» Your goal: Please return the material exactly; leave no entry out.

» Input:
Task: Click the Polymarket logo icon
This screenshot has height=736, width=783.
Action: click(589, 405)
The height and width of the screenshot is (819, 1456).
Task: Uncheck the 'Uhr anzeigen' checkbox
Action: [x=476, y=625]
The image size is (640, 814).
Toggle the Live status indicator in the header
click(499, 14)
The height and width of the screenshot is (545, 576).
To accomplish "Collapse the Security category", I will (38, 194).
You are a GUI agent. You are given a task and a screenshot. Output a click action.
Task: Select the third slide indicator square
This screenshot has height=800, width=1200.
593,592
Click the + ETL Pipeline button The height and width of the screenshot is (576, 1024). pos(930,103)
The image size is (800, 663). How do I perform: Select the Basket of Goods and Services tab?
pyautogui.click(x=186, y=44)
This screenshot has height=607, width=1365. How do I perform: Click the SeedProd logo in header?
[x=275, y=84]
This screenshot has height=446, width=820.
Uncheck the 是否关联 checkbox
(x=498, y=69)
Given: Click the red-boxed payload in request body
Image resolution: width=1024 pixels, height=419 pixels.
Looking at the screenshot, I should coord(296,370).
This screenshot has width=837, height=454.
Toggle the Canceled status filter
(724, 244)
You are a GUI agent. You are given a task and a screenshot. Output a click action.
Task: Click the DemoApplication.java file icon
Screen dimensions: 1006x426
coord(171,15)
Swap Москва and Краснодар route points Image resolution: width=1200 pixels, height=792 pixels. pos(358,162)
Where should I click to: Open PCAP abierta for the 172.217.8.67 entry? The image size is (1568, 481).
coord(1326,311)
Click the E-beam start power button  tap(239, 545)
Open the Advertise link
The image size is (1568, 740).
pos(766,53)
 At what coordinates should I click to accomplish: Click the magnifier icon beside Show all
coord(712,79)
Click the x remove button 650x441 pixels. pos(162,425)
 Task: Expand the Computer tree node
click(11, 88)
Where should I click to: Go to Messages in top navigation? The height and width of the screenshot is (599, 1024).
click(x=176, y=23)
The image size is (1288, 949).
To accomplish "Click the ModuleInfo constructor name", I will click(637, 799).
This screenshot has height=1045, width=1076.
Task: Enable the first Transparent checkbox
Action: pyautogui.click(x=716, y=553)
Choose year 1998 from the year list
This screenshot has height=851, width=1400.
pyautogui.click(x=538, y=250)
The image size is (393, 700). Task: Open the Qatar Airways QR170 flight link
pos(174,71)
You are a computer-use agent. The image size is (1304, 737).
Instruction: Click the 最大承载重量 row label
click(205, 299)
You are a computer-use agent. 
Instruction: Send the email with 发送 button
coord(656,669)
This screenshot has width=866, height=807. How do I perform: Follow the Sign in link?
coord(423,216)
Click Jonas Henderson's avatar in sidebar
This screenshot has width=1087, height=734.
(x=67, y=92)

» Your response:
Task: Click the Polymarket logo icon
This screenshot has height=736, width=783.
Action: click(589, 405)
The height and width of the screenshot is (819, 1456).
Task: Uncheck the 'Uhr anzeigen' checkbox
Action: [x=476, y=625]
The image size is (640, 814).
Toggle the Live status indicator in the header
click(499, 14)
The height and width of the screenshot is (545, 576).
To accomplish "Collapse the Security category", I will (38, 194).
You are a GUI agent. You are given a task and a screenshot. Output a click action.
Task: Select the third slide indicator square
This screenshot has height=800, width=1200.
593,592
Click the + ETL Pipeline button The height and width of the screenshot is (576, 1024). pos(930,103)
The image size is (800, 663). How do I perform: Select the Basket of Goods and Services tab?
pyautogui.click(x=186, y=44)
This screenshot has height=607, width=1365. How do I perform: Click the SeedProd logo in header?
[x=275, y=84]
This screenshot has height=446, width=820.
Uncheck the 是否关联 checkbox
(x=498, y=69)
Given: Click the red-boxed payload in request body
Image resolution: width=1024 pixels, height=419 pixels.
Looking at the screenshot, I should coord(296,370).
This screenshot has width=837, height=454.
Toggle the Canceled status filter
(724, 244)
You are a GUI agent. You are given a task and a screenshot. Output a click action.
Task: Click the DemoApplication.java file icon
Screen dimensions: 1006x426
coord(171,15)
Swap Москва and Краснодар route points Image resolution: width=1200 pixels, height=792 pixels. pos(358,162)
Where should I click to: Open PCAP abierta for the 172.217.8.67 entry? The image size is (1568, 481).
coord(1326,311)
Click the E-beam start power button  tap(239, 545)
Open the Advertise link
The image size is (1568, 740).
pos(766,53)
 At what coordinates should I click to accomplish: Click the magnifier icon beside Show all
coord(712,79)
Click the x remove button 650x441 pixels. pos(162,425)
 Task: Expand the Computer tree node
click(11, 88)
Where should I click to: Go to Messages in top navigation? The height and width of the screenshot is (599, 1024).
click(x=176, y=23)
The image size is (1288, 949).
To accomplish "Click the ModuleInfo constructor name", I will click(637, 799).
This screenshot has height=1045, width=1076.
Task: Enable the first Transparent checkbox
Action: pyautogui.click(x=716, y=553)
Choose year 1998 from the year list
This screenshot has height=851, width=1400.
pyautogui.click(x=538, y=250)
The image size is (393, 700). Task: Open the Qatar Airways QR170 flight link
pos(174,71)
You are a computer-use agent. The image size is (1304, 737).
Instruction: Click the 最大承载重量 row label
click(205, 299)
You are a computer-use agent. 
Instruction: Send the email with 发送 button
coord(656,669)
This screenshot has width=866, height=807. How do I perform: Follow the Sign in link?
coord(423,216)
Click Jonas Henderson's avatar in sidebar
This screenshot has width=1087, height=734.
(x=67, y=92)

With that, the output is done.